# 3 Time Beard Champion Portraits + My First Homemade Painted Canvas Backdrop **new photos added



## DanOstergren (Oct 17, 2018)

This week I worked with the very talented hair/makeup artist Sarah and my bearded friend Madison to create some photos for an award that Sarah has been nominated for (Best Men's Hairstylist in the NW). I also got to use my new canvas backdrop for the first time, which I made myself a few weeks ago. The main focus of this shoot was hair, but I also wanted to make sure I got some good portraits of Madison as well.

1






2





3





4





5





6





7





8





9





10





11






Also some BTS shots.

















 For lighting, there was a large window to camera left with open sky (non direct sunlight), and the hair/makeup artist randomly brought a constant ring light that I used with a gold diffuser to add another layer to the lighting.
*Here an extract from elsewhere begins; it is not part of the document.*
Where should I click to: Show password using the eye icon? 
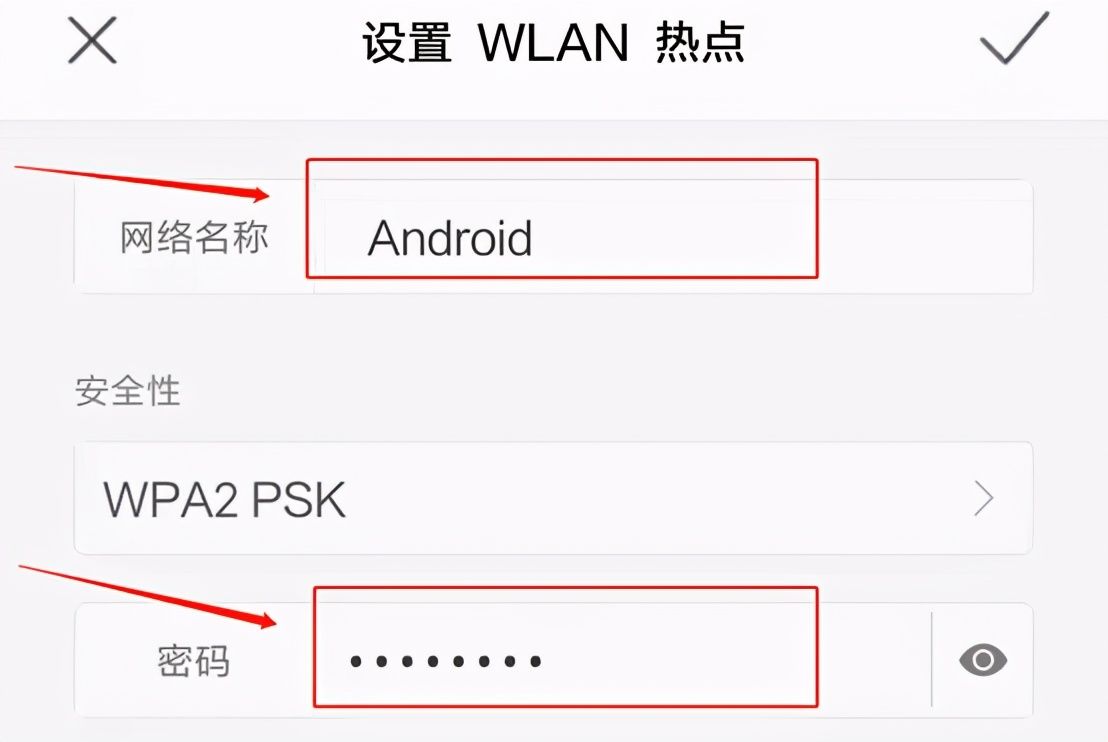(983, 660)
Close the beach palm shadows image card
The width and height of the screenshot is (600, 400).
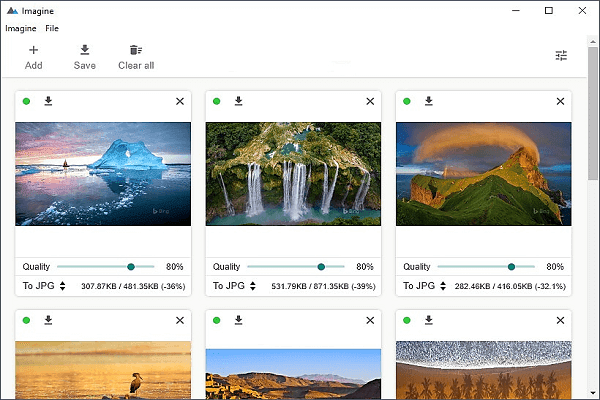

My best friend works in a high end paint store and is able to give me a veeeery generous discount on supplies, so I plan on making many more backdrops like this one. It has three coats of primer, and various coats of greens and greys. It took me a a full day to make from start to finish, and I'm able to roll it up and store it in a big PVC pipe that I capped on both ends. The cost of supplies for this one was roughly $140, but there is plenty of leftover paint, primer and other materials leftover that all I would need to do is spend about $45 in order to make the next one, which will likely be about 4 feet longer on the long edge. This one is 6ft by 9ft.


----------



## zulu42 (Oct 17, 2018)

Very Nice! Seems like the mixed lighting brought out more nice tones in the hair and beard. I like the backdrop. Hard to tell from the photos, is it one color or is there some gradient to it? Is it a cotton canvas? Thanks


----------



## Derrel (Oct 17, 2018)

Good Lord... now that is one impressive beard!


----------



## SquarePeg (Oct 17, 2018)

Yes great light on the hair and beard - bravo!  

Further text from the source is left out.